Collection entries:
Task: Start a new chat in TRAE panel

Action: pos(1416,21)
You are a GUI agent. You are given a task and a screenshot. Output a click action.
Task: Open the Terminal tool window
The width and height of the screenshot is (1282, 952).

**EXERCISE OBJECTIVE:** What lines above contain the word "screenshot"? Return each such line.

**REPLY TO THE EXERCISE:**
You are a GUI agent. You are given a task and a screenshot. Output a click action.
The width and height of the screenshot is (1282, 952).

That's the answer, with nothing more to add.